By Thomas L. Friedman
The New York Times, January 6, 2016

It’s time for a true nonpartisan extremist, one whose platform combines the following:

*  A single-payer universal health care system. If it can work for Canada, Australia and Sweden and provide generally better health outcomes at lower prices, it can work for us, and get U.S. companies out of the health care business.



By Don McCanne, M.D.

In his opinion piece, Thomas Friedman calls for electing a nonpartisan extremist for president. The first in his recommended list of extremist policy positions is a single payer universal health care system. Great!

The significance of this is that the debate over health care reform is not limited to tweaking the irreparable deficiencies of the Affordable Care Act (Democrats) versus paring back the government role in health care by shifting more of the financial responsibility to patients (Republicans). Although single payer was rejected during the campaign that led to the election of President Obama, it is now clear that Obamacare has perpetuated a wasteful, inefficient system that is increasing financial burdens and further impairing access for patients, even if greater numbers are nominally insured. And the tentative Republican proposals would make affordability and access even worse.

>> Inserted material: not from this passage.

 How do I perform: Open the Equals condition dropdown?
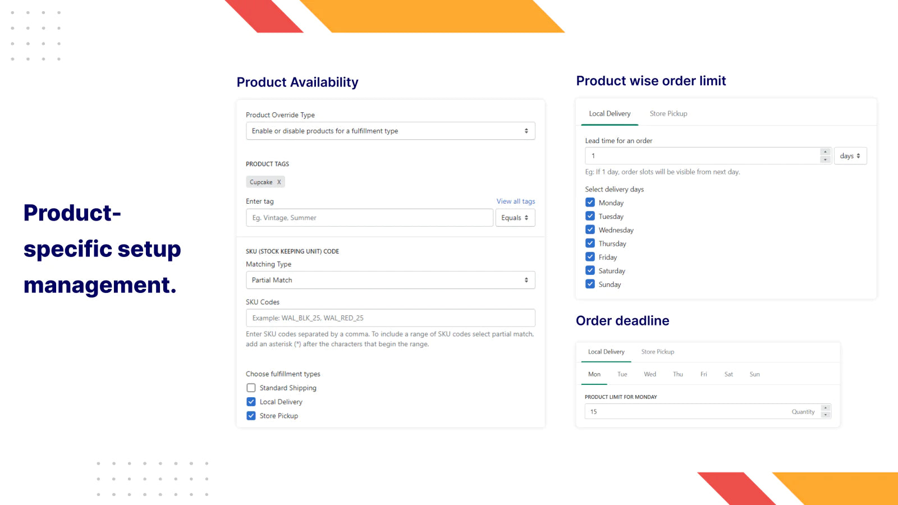tap(515, 217)
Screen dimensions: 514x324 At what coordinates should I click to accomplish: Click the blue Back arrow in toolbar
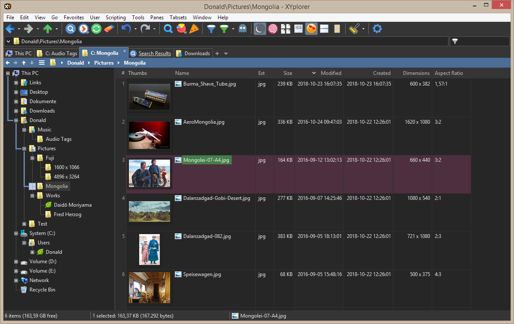[9, 29]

There is now a much broader understanding that single payer would provide the infrastructure that would ensure affordable care for everyone. The spark which has injected this into the presidential campaign is the strong endorsement by Bernie Sanders along with a token acknowledgement by the poll-leading Republican candidate - Donald Trump. We are seeing more single payer endorsements along with limited press coverage confirming that single payer is in play in this election. We should continue our efforts to amplify that. Low odds admittedly, but it’s there.

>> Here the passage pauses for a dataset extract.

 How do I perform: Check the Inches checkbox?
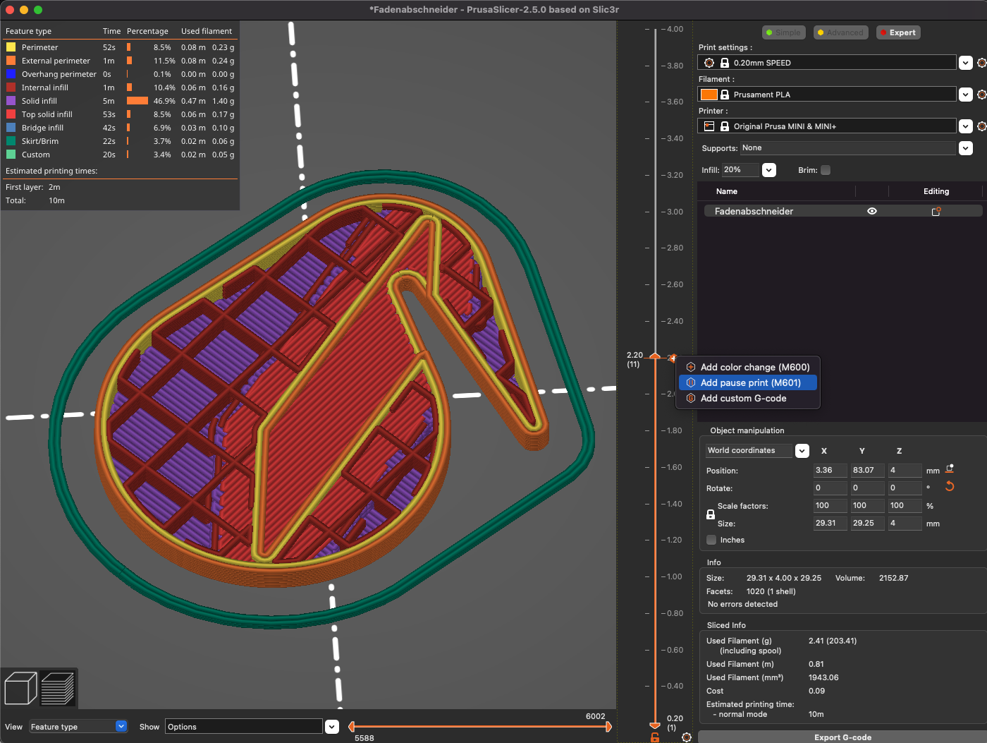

Just a note on Friedman’s article. He calls for “a nonpartisan extremist for president who’s ready to go far left and far right — simultaneously.” His list of policy recommendations includes some that are simply not acceptable in an enlightened society (mind you, I’m a pacifist). So we should make it clear that, though we are quite pleased with Friedman’s endorsement of single payer, we cannot reciprocate with an endorsement of several of his other policy positions.